Docs AWS Bedrock Agents

AWS Bedrock Agents Integration

AWS Bedrock Agents lets you build managed AI agents backed by foundation models, knowledge bases, and custom action groups. This guide shows how to add full observability with Nexus: per-invocation traces, knowledge base retrieval spans, ActionGroup tool call spans, token usage tracking, and finish reason capture.

Installation

pip install keylightdigital-nexus boto3

Get your Nexus API key from Dashboard → API Keys and set environment variables:

export NEXUS_API_KEY="nxs_your_key_here"
export AWS_ACCESS_KEY_ID="your-access-key"
export AWS_SECRET_ACCESS_KEY="your-secret-key"
export AWS_DEFAULT_REGION="us-east-1"

Find your Agent ID and Alias ID in the AWS Bedrock console under Agents. Create a named alias (e.g., PROD) or use the default draft alias TSTALIASID for testing.

Basic invocation trace

invoke_agent() returns a streaming EventStream under the completion key. Consume all events to assemble the response text, then end the trace with status and metadata:

import os
import uuid
import boto3
from nexus_sdk import NexusClient

nexus = NexusClient(api_key=os.environ["NEXUS_API_KEY"])

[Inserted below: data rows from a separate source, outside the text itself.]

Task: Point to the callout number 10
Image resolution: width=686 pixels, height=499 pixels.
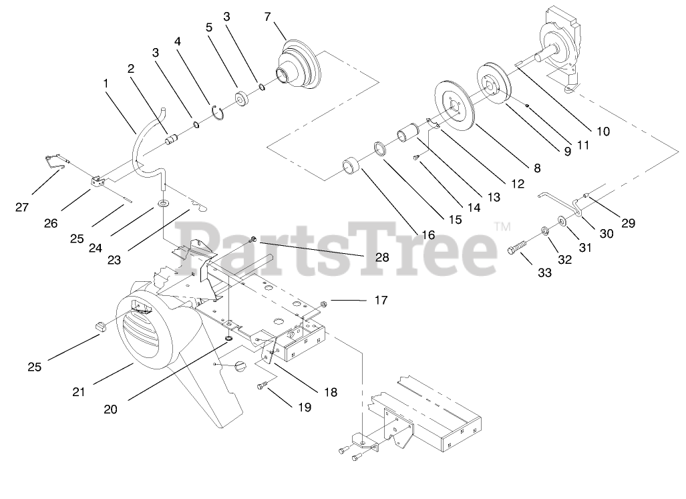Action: coord(603,132)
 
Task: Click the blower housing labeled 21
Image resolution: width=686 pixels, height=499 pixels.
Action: coord(150,334)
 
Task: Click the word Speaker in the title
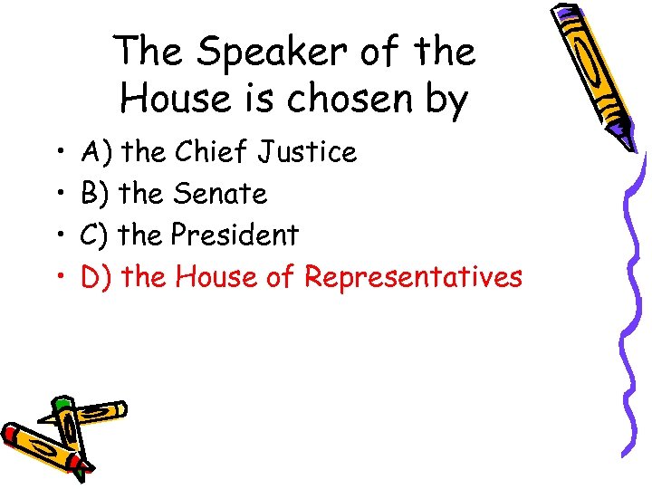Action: (253, 53)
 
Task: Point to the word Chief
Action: (209, 152)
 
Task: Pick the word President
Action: (235, 235)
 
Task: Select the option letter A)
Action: (96, 152)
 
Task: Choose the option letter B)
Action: (96, 193)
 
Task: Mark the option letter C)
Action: (96, 235)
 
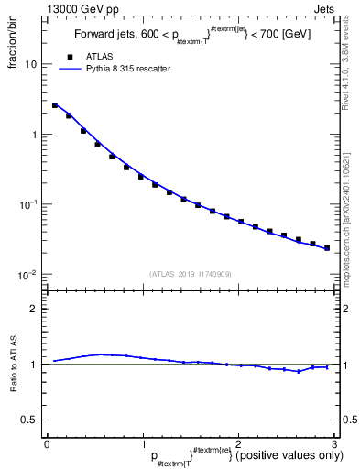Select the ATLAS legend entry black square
pyautogui.click(x=68, y=57)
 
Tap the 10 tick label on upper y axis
pyautogui.click(x=31, y=65)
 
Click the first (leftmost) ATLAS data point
pyautogui.click(x=55, y=105)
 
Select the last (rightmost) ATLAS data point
pyautogui.click(x=327, y=247)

bedrock_agent = boto3.client(
    "bedrock-agent-runtime",
    region_name=os.environ.get("AWS_DEFAULT_REGION", "us-east-1"),
)

AGENT_ID = "YOUR_AGENT_ID"
AGENT_ALIAS_ID = "YOUR_ALIAS_ID"

def invoke(prompt: str, session_id: str | None = None) -> str:
    sid = session_id or str(uuid.uuid4())
    trace = nexus.start_trace({
        "agent_id": "bedrock-agent",
        "name": "invoke: " + prompt[:60],
        "status": "running",
        "started_at": nexus.now(),
        "metadata": {
            "prompt": prompt[:200],
            "agent_id": AGENT_ID,
            "alias_id": AGENT_ALIAS_ID,
            "session_id": sid,
        },
    })
    try:
        response = bedrock_agent.invoke_agent(
            agentId=AGENT_ID,
            agentAliasId=AGENT_ALIAS_ID,
            sessionId=sid,
            inputText=prompt,
        )
        full_text = ""
        stop_reason = "end_turn"
        for event in response["completion"]:
            if "chunk" in event:
                chunk_bytes = event["chunk"].get("bytes", b"")
                full_text += chunk_bytes.decode("utf-8")
                if "attribution" in event["chunk"]:
                    stop_reason = event["chunk"]["attribution"].get(
                        "citations", [{}]
                    )[0].get("retrievedReferences", [{}])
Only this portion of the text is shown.